• [^] # Re: Et Policykit là-dedans

    Posté par . En réponse à la dépêche Capsicum, une séparation fine des privilèges pour UNIX. Évalué à 3.

    PolicyKit reconnaît le fait que le système Unix habituel ne permet pas d'appliquer efficacement le Principle of Least Privilege, et ça fait un point commun avec Capsicum.

    Il est plus orienté vers un accès à des droits supplémentaires pour un utilisateur, le genre de chose qui demanderait des droits root d'habitude. Capsicum peut faire ça, mais il est aussi (surtout ?) pensé pour restreindre les droits utilisateurs au strict minimum. C'est faisable avec le modèle PolyciKit, en partant d'un utilisateur anonyme sans droit qui dialogue par PolicyKit pour obtenir plus de droits, mais c'est sans doute pas vraiment prévu pour en l'état donc moins pratique. Plus généralement, Capsicum permet de limiter facilement les droits existant au strict minimum, alors que PolicyKit décrit seulement comment obtenir plus de droits (ce que Capsicum permet aussi).

    Au niveau du fonctionnement, PolicyKit n'est pas un nouveau modèle d'accès, implémenté au niveau du noyau ou de bibliothèques de base. C'est seulement un serveur de messages qui est pensé pour faire dialoguer des applications sans droits et des applications avec droit, pour demander aux applications avec droits de faire des choses pour les sans droits (ce qui revient à leur "prêter" ponctuellement ce droit). C'est donc plutôt une question d'organisation du transfert de droit, qu'un choix technique sur le mécanisme de droit d'accès. Dans un système à capacités, il faudra aussi de tels mécanismes d'organisation, et les solutions retenues habituellement utilisent, comme PolicyKit, le passage de messages. Par exemple, la situation du dialogue de choix d'un fichier décrite dans la news est typique d'un dialogue entre un programme sans droits (Sur le système de fichier) et un utilitaire système privilégié (le programme de choix de fichier), qui fonctionne par passage de message.
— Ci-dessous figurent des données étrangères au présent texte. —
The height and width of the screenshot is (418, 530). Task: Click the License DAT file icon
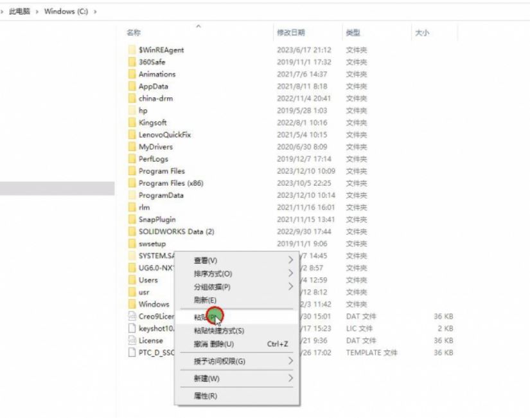coord(132,341)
    Par contre, au-delà de l'aspect 'passage de message', la façon dont PolicyKit et les systèmes de capacités représentent les droits est très différente. PolycyKit utilise un système tout à fait classique de style "matrice d'accès" : on dit "je suis le SUjet, je veux faire telle Action sur tel Objet", et Polycikit autorise ou non. La programmation de système utilisant Policykit se fait donc en se posant des questions comme "qui a le droit d'accéder à tel Objet ?", "Quelles sont les Actions que l'on autorise pour tel Sujet" ? En particulier la gestion des sujets est assez grossière, c'est essentiellement l'utilisateur au sens des systèmes Unix, on pourrait faire plus fin (par exemple on peut temporairement utiliser un processus donné à faire une action donnée en envoyant à un système privilégié un message du style "maintenant si on te demande l'autorisation pour le pid truc, tu acceptes", et en changeant d'avis au bout d'un moment) mais ce serait, dans la plupart des cas, galère à programmer.
    Avec les systèmes à capacités, le point de vue sur la gestion des droits est fondamentalement différent. Les droits et les actions sont couplés, et les processus se les passent entre eux selon le besoin, sans passer par un "système de droit" intermédiaire. On se demande donc "de quel droit tel processus/programme/système/utilisateur va-t-il avoir besoin ?", on les lui donne, et après c'est à lui de les répartir avec les autres processus avec qui il est en contact. La gestion des droits est donc naturellement plus fine et plus dynamique, mais aussi moins structurée (d'est ensuite aux applications d'utiliser des patterns de transfert de droits qui suivent une politique haut-niveau donnée). La question de "tel Sujet a-t-il le droit d'utiliser cette Capacité/Action ?" n'a pas de sens : soit il possède la capacité et alors il lui suffit de l'activer pour effectuer l'action, soit il ne la possède pas et il ne peut même pas essayer.